(...)
Bu yazı 29 Temmuz 1995'te Milliyet gazetesinde yayımlandığı zaman, askeri vesayet yanlılarının çeşitli saldırılarına maruz kaldım. Milliyet'in Kemalistleri benim için “Gazetenin altını oyuyor…” buyurdular; 2001'de işime son verildiğinde adeta bayram ettiler. Ama kabul etmem gerekir ki, o günlerde küfür edenlere, tehdit edenlere pek rastlamadım.

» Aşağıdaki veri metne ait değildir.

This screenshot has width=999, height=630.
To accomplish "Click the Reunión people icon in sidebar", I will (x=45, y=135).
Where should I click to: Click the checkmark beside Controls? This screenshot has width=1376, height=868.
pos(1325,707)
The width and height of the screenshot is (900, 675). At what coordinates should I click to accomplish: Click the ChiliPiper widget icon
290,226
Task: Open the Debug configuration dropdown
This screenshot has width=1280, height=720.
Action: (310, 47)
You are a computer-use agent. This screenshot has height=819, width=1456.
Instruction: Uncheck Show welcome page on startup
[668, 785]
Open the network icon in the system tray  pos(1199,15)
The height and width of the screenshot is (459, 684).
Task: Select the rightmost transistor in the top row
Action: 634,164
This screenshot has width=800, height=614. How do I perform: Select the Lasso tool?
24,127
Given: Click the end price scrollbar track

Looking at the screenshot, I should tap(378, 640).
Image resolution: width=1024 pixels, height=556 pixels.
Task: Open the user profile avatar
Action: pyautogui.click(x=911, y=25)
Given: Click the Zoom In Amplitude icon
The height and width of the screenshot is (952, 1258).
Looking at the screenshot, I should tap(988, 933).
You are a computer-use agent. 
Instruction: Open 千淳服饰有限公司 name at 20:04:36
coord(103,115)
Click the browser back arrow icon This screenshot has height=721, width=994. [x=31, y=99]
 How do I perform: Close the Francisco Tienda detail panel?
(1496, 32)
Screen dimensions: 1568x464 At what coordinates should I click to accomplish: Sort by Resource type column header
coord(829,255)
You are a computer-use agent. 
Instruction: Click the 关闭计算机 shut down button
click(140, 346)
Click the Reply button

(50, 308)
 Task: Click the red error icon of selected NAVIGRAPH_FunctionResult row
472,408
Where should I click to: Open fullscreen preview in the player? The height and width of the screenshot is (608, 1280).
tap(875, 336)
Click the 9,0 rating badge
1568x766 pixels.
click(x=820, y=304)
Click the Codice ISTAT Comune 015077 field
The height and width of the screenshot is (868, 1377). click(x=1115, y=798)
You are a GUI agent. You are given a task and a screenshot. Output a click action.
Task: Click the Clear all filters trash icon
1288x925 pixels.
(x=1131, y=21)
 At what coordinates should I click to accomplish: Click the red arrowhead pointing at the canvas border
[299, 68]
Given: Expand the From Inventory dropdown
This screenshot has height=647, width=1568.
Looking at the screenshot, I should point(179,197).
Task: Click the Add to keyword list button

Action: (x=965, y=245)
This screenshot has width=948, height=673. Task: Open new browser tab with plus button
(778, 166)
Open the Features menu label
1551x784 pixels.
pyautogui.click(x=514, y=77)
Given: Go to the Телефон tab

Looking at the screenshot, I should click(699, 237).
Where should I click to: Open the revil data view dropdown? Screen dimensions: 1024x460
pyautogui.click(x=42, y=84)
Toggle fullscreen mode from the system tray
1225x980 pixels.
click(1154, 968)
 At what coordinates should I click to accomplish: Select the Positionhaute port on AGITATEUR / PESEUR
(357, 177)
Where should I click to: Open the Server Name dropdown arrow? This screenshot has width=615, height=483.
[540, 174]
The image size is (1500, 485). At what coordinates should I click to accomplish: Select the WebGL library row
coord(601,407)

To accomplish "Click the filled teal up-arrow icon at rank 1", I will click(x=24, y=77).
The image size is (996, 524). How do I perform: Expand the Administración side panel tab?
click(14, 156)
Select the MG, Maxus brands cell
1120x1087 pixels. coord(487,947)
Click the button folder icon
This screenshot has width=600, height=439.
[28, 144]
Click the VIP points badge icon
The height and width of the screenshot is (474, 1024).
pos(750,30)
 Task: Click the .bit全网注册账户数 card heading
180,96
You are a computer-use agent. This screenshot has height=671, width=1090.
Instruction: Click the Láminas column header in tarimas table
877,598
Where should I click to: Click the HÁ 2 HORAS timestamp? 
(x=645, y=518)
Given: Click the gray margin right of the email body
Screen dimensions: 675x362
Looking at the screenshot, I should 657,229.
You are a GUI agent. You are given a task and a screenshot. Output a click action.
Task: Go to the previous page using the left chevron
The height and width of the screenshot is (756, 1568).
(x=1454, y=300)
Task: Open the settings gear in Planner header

Tabii, o günlerde “tvitter, mvitter…” yoktu, ama e-posta vardı. Şimdilerde ise Hizmet Hareketi'nin değerini bilen, “paralel yapı” safsatasına hak ettiği cevabı veren yazılarımın hedef olduğu, çoğunlukla AKP trollerinden gelen örgütlü küfür kampanyasında savrulan hakaretlerin ve tehditlerin bini bir para. Bu vesile ile hakaretleri sahiplerine aynen iade ediyorum.
Peki, yazılarıma o günkü tepkilerle, bugünkü tepkilerin ortak noktaları yok mudur? Hem de nasıl… 1) Farklılığın her türlüsüne engin hoşgörüsüzlük... 2) Azgın bir devlete tapınma ve sivil toplum düşmanlığı...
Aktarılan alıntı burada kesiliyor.